■ Exercise description ■
Please give nothing except the number of lines in the records below that include the word "will".

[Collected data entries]
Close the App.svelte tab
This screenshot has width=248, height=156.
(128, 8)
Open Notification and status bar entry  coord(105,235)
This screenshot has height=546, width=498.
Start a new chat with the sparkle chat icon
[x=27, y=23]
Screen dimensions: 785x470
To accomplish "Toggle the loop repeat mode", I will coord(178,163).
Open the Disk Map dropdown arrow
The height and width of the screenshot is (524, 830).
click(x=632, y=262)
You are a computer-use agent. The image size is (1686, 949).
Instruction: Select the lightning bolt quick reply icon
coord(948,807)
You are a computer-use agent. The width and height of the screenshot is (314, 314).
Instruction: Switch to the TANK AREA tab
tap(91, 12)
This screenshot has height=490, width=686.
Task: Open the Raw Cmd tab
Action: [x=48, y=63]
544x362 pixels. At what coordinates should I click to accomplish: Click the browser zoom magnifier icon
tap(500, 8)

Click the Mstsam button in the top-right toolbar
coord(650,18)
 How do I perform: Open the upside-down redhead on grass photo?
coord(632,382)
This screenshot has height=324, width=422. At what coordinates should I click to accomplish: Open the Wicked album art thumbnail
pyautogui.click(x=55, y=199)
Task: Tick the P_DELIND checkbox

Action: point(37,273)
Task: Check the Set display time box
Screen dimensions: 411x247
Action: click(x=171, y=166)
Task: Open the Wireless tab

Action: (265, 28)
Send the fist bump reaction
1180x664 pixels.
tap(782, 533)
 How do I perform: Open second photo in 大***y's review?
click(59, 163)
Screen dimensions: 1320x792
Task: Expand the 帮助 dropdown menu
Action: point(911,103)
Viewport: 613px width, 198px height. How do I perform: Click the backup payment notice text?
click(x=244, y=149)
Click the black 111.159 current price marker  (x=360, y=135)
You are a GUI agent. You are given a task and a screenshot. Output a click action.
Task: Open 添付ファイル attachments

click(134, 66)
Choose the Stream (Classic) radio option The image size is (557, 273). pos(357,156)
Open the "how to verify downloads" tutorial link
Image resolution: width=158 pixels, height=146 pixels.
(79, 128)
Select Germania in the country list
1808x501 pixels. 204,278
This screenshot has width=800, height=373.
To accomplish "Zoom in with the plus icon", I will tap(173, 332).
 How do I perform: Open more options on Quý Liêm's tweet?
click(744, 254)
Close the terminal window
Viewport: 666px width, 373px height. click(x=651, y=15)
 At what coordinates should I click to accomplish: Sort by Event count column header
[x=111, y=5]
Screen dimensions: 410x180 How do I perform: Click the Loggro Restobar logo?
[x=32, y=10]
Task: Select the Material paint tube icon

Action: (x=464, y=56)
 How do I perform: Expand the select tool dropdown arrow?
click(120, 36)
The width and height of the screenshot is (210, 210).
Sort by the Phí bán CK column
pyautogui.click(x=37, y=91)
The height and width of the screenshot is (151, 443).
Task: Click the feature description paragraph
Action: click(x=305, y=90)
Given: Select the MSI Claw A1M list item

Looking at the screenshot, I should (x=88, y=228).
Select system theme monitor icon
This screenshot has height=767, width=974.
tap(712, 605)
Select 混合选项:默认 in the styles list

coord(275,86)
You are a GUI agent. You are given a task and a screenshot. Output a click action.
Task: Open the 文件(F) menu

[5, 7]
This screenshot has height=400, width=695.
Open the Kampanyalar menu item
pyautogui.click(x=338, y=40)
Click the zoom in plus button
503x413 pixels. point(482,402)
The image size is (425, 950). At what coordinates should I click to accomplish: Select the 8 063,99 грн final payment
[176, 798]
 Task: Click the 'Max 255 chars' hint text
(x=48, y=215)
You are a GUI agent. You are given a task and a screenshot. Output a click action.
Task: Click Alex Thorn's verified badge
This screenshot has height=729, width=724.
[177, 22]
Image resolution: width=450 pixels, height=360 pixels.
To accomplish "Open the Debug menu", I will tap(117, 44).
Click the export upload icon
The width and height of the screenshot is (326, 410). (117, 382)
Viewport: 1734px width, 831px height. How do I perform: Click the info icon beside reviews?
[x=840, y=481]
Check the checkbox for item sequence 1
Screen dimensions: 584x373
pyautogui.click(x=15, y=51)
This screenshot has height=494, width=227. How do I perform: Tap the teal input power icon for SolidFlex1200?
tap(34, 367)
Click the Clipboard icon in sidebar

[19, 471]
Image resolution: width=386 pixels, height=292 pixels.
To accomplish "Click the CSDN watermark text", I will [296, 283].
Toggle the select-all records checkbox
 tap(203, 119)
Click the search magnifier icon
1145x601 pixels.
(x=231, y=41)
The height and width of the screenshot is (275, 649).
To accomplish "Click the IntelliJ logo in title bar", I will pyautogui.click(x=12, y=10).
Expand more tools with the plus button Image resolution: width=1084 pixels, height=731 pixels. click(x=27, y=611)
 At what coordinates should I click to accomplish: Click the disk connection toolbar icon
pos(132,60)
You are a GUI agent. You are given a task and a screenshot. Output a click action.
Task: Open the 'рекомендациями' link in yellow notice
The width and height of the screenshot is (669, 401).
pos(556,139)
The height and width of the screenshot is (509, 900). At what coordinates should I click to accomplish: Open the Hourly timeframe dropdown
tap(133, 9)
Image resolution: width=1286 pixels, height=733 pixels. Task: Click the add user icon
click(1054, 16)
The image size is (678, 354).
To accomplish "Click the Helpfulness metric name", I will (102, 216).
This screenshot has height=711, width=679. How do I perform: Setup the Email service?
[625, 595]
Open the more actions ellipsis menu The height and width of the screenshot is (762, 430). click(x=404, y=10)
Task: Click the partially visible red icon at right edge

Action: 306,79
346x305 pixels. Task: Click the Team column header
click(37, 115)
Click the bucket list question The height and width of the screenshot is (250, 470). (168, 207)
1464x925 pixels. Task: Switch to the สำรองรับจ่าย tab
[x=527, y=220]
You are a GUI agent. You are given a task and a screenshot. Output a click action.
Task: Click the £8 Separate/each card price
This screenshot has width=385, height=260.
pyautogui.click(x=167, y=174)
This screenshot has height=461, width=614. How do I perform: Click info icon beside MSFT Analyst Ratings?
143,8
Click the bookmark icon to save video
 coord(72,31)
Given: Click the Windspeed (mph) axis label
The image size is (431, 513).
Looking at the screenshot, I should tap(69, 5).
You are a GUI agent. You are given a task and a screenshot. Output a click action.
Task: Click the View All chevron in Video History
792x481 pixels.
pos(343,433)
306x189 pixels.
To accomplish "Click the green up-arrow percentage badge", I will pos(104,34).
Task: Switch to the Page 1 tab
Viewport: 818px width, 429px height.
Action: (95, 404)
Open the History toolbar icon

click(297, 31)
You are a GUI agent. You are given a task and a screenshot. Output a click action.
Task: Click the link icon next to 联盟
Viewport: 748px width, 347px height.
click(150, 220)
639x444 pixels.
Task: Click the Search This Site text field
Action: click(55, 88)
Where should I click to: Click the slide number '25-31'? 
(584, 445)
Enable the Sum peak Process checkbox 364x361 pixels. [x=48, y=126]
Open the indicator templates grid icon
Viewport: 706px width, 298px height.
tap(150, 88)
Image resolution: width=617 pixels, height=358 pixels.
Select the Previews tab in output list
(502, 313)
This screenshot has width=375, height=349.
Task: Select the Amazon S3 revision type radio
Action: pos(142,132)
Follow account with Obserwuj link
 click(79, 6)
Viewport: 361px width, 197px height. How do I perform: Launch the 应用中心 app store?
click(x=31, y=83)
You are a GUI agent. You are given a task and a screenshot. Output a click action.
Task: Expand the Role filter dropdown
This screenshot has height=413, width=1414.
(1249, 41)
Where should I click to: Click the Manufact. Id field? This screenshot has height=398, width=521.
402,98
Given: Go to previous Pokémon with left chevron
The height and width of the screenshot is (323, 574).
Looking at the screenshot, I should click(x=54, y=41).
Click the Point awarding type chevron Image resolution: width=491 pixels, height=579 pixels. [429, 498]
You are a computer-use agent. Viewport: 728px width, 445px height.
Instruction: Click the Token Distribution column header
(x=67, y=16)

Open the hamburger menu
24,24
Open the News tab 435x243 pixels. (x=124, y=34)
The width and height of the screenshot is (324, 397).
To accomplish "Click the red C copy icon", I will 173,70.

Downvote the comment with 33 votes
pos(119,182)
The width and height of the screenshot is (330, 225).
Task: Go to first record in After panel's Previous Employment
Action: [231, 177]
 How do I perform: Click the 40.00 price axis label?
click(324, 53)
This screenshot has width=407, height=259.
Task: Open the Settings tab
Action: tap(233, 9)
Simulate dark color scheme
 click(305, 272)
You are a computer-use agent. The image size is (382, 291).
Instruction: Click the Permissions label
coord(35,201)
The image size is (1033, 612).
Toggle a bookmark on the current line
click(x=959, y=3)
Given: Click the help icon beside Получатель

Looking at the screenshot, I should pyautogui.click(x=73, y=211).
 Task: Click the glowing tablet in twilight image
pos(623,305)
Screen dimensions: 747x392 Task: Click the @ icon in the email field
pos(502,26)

■ Output of the exercise ■
8